Orden defensivo, estrechar espacios, coberturas rápidas, evitar faltas cerca del área porque Messi es letal e impredecible, cortar líneas de pase presionando a quien lleve el balón, concentración mental porque a Leo le sobra con una décima de segundo para iniciar una jugada. Todo esto ya lo hace España habitualmente. Ha madurado haciendo precisamente esto.
Rodri transmite serenidad. Te lo llevarías a casa para que leyera un cuento a los niños antes de dormir, con esa voz que da el espacio justo a cada palabra para que no altere. Sereno como su fútbol. Está tan convencido de como debe jugar España que hace una reflexión certera: “Creo que el fútbol de los equipos pasa por el centro del campo y más en el fútbol moderno. Ellos tienen un gran centro del campo, nosotros también. Así que será una batalla importante. No creo que sea definitorio, pero sí que el que se haga con el control tendrá más opciones”.
Dani Olmo es importantísimo. Juega como nadie en los espacios reducidos, se gira rápido cuando recibe de espaldas, entiende el juego como pocos. Su último pase es una maravilla. Cualquiera puede marcar en la selección española.

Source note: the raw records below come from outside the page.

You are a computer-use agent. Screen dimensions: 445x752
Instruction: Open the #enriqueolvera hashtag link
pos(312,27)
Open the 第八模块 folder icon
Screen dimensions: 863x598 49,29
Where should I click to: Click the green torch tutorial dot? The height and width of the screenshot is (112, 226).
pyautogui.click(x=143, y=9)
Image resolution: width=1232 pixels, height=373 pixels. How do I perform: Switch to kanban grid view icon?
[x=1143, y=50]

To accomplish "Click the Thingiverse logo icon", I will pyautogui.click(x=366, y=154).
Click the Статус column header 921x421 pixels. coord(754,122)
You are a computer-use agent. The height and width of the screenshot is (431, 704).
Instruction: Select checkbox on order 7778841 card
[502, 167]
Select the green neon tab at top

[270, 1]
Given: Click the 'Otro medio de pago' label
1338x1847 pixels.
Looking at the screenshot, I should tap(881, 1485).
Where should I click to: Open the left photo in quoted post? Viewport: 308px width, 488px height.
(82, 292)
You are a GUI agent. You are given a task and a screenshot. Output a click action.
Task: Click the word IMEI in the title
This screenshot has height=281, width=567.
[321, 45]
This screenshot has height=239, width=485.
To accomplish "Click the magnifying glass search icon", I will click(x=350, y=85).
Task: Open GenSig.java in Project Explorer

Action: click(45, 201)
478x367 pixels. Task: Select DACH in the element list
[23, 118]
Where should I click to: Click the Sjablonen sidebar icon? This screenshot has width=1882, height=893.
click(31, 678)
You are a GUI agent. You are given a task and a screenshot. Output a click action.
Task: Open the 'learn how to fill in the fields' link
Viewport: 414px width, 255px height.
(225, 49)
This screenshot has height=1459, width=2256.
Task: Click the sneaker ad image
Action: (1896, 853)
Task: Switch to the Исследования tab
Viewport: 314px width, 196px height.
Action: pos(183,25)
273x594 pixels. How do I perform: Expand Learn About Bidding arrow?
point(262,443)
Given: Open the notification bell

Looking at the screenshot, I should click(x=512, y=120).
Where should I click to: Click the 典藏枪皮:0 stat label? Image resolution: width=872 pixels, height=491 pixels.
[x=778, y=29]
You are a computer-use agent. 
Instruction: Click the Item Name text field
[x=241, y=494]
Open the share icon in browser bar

Todo con el balón. Empezando por Cubarsí y Laporte, siguiendo con Cucurella y Porro. Todo con el balón haciendo que Fabián la duerma. Todo con el balón, para que Oyarzabal o Mikel Merino o Lamine, que presiona e intimida, culmine la jugada. Todo con el balón porque si lo tiene España no lo tendrá Messi. Quien secuestre el balón tendrá la estrella. Si España es capaz de que pase el tiempo sin que Messi entre en contacto con el balón en la zona peligrosa del campo tendrá mucho ganado.